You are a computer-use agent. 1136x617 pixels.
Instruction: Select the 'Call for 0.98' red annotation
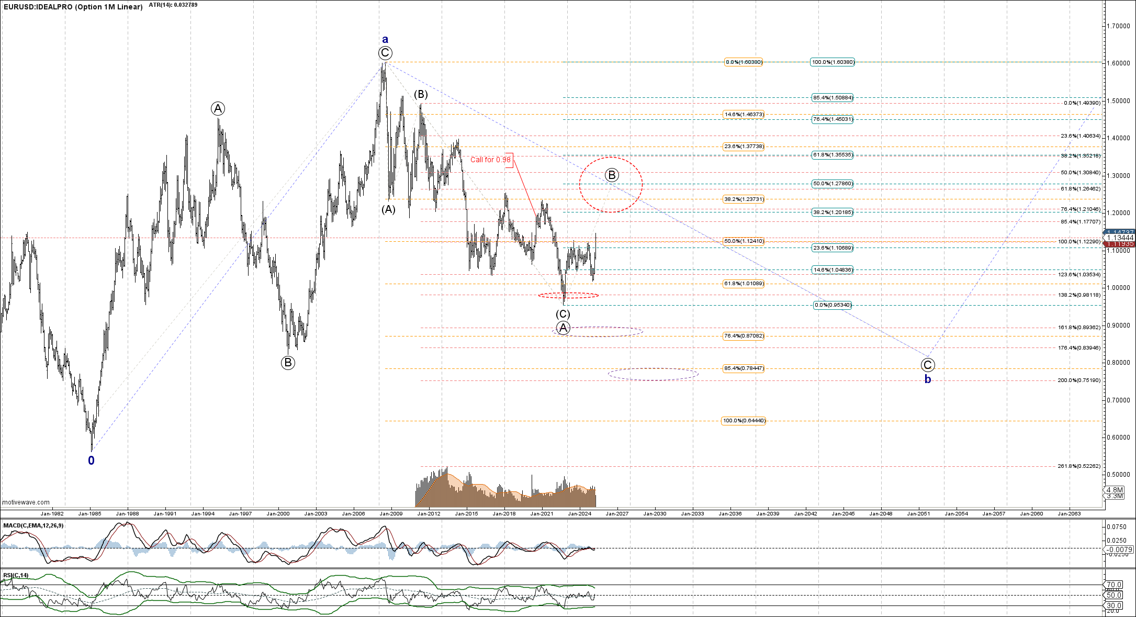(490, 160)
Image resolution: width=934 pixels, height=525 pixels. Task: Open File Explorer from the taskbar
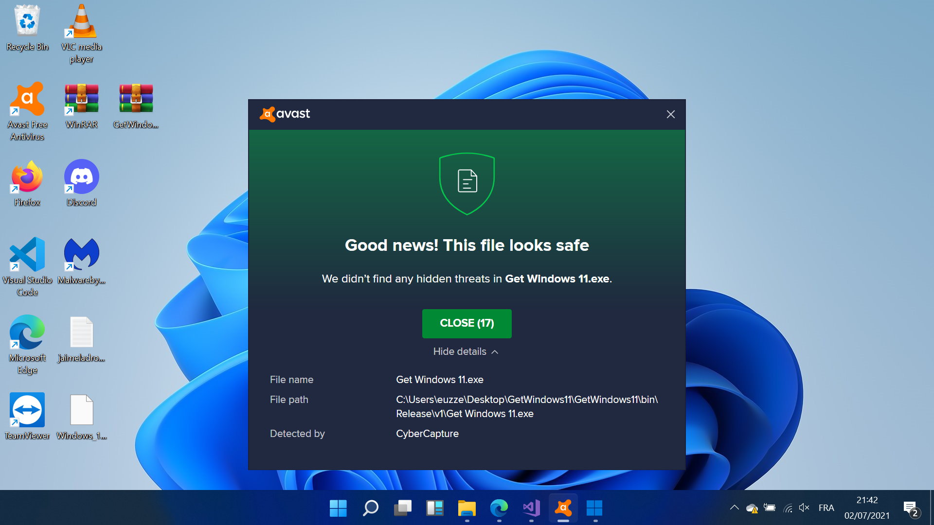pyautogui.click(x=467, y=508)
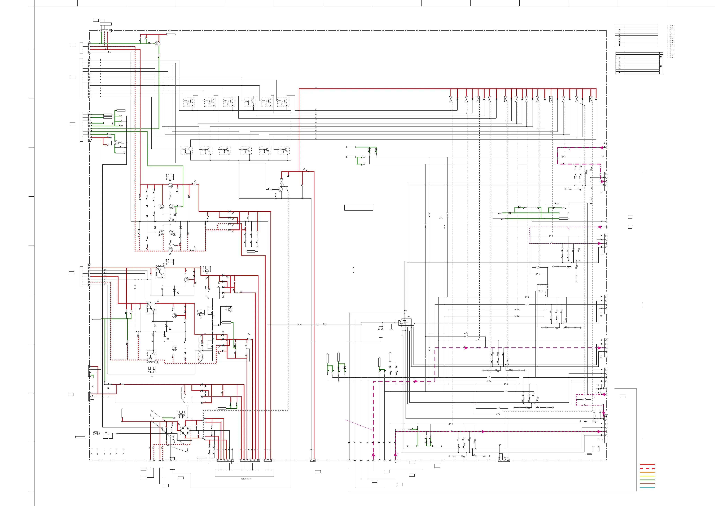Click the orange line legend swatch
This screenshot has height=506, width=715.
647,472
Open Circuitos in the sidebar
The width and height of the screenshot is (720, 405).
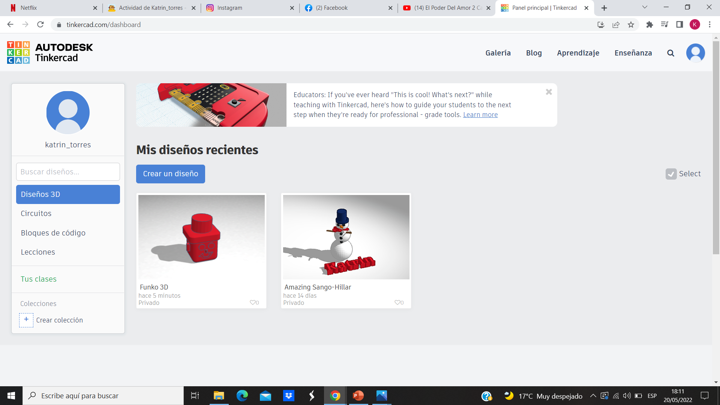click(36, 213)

^^^^^^^^

Once you find the line with "Instruction: Select the", restate it and every later line of the data word for word, excluding the pictures.

Instruction: Select the 'Call for 0.98' red annotation
(490, 160)
Image resolution: width=934 pixels, height=525 pixels. Task: Open File Explorer from the taskbar
pyautogui.click(x=467, y=508)
Click the orange line legend swatch
This screenshot has height=506, width=715.
647,472
Open Circuitos in the sidebar
The width and height of the screenshot is (720, 405).
click(36, 213)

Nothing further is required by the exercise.